Passage given
* BEGIN *

0

This program ingests records from a file, parses and saves the records to the database, and writes failure records to a Cloud Storage bucket. The test file I'm using only creates 3 failure records - when run locally the final step parseResults.get(failedRecords).apply("WriteFailedRecordsToGCS", TextIO.write().to(failureRecordsPath)); executes in milliseconds.

In Dataflow I am running the process with 5 workers. The process hangs indefinitely on the write step even after writing the 3 failure records successfully. I can see that it is hanging in the step WriteFailedRecordsToGCS/WriteFiles/FinalizeTempFileBundles/Reshuffle.ViaRandomKey/Pair with random key.out0

Can anyone let me know why this behaves so differently between DirectRunner and Dataflow? The whole pipeline is below.

        StageUtilizationDataSourceOptions options = PipelineOptionsFactory.fromArgs(args).as(StageUtilizationDataSourceOptions.class);
        final TupleTag<Utilization> parsedRecords = new TupleTag<Utilization>("parsedRecords") {};
        final TupleTag<String> failedRecords = new TupleTag<String>("failedRecords") {};
        DrgAnalysisDbStage drgAnalysisDbStage = new DrgAnalysisDbStage(options);
        HashMap<String, Client> clientKeyMap = drgAnalysisDbStage.getClientKeys();

        Pipeline pipeline = Pipeline.create(options);
        PCollectionTuple parseResults = PCollectionTuple.empty(pipeline);

        PCollection<String> records = pipeline.apply("ReadFromGCS", TextIO.read().from(options.getGcsFilePath()));

        if (FileTypes.utilization.equalsIgnoreCase(options.getFileType())) {
             parseResults = records
                    .apply("ConvertToUtilizationRecord", ParDo.of(new ParseUtilizationFile(parsedRecords, failedRecords, clientKeyMap, options.getGcsFilePath()))
                    .withOutputTags(parsedRecords, TupleTagList.of(failedRecords)));
             parseResults.get(parsedRecords).apply("WriteToUtilizationStagingTable", drgAnalysisDbStage.writeUtilizationRecordsToStagingTable());
        } else {
            logger.error("Unrecognized file type provided: " + options.getFileType());
        }

        String failureRecordsPath = Utilities.getFailureRecordsPath(options.getGcsFilePath(), options.getFileType());
        parseResults.get(failedRecords).apply("WriteFailedRecordsToGCS", TextIO.write().to(failureRecordsPath));

        pipeline.run().waitUntilFinish();
user2008914
  • 33
  • 1
  • 9
  • If I launch the Dataflow process with just one worker the write step behaves the same as it does when I launch with DirectRunner - resolves successfully in 1 second. Why does increasing workers highly hinder the write process? – user2008914 Feb 04 '20 at 15:42
  • 1
    Do your firewall rules allow communication between Dataflow workers? – Guillem Xercavins Feb 04 '20 at 18:32
  • All of the other steps seem to execute fine with multiple workers, but I will check that out. – user2008914 Feb 04 '20 at 18:49
  • 1
    Yes, but steps can be fused and executed sequentially in the same worker. However, this gets stuck in reshuffle step where data needs to be shuffled around – Guillem Xercavins Feb 04 '20 at 19:11
  • 1
    My firewall rules were not configured correctly to allow workers to communicate with one another. Follow the directions on the link below to properly configure your firewall. After following the directions below my issue was completely resolved. https://cloud.google.com/dataflow/docs/guides/routes-firewall#firewall_rules_required_by – user2008914 Mar 06 '20 at 14:25

0 Answers0

* END *

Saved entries

* BEGIN *

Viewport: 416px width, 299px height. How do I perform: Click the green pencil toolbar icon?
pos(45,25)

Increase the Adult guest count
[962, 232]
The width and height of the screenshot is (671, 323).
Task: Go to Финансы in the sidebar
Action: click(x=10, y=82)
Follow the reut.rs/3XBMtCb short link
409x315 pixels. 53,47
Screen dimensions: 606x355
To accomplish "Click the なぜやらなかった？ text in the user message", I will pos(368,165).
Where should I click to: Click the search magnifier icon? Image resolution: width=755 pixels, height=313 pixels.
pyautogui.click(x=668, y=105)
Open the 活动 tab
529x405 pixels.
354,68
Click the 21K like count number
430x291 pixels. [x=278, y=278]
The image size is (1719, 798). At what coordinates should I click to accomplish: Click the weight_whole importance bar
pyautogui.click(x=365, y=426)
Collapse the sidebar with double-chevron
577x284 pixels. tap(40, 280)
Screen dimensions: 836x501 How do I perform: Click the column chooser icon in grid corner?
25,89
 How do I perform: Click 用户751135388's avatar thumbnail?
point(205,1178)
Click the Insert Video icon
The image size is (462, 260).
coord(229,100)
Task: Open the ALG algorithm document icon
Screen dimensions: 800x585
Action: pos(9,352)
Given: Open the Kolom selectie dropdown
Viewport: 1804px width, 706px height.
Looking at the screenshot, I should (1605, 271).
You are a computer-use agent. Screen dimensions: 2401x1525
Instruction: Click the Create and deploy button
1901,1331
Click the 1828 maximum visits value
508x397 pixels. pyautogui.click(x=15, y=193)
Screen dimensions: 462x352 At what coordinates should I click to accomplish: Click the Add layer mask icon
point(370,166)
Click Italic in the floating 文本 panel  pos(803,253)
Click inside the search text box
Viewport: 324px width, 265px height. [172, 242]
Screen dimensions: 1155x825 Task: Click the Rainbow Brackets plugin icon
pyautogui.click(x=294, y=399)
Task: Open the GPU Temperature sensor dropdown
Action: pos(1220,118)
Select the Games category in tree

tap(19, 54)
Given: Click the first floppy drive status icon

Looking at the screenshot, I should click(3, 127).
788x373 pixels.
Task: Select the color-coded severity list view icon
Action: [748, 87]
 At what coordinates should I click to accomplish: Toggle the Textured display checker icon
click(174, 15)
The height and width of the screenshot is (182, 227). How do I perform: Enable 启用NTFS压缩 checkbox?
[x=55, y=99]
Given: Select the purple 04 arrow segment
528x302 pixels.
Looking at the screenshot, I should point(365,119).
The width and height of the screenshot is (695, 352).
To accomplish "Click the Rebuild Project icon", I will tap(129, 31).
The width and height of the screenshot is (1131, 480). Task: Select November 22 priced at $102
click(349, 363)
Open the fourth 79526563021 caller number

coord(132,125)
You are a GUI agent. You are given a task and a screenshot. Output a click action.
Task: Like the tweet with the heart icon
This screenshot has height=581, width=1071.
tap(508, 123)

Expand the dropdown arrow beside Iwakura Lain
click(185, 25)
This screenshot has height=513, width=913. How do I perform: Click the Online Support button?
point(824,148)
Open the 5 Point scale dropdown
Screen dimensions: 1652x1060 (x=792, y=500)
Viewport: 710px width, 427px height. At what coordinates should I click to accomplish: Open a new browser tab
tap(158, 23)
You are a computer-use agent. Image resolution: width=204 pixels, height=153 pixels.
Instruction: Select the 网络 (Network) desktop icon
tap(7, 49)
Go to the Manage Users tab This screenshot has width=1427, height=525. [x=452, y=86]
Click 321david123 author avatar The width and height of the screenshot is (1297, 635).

* END *

Problem requirements
From the pipeline code in the Dataflow thread, list every step name given as a string argument to apply(), in the order it appears.

Response
ReadFromGCS
ConvertToUtilizationRecord
WriteToUtilizationStagingTable
WriteFailedRecordsToGCS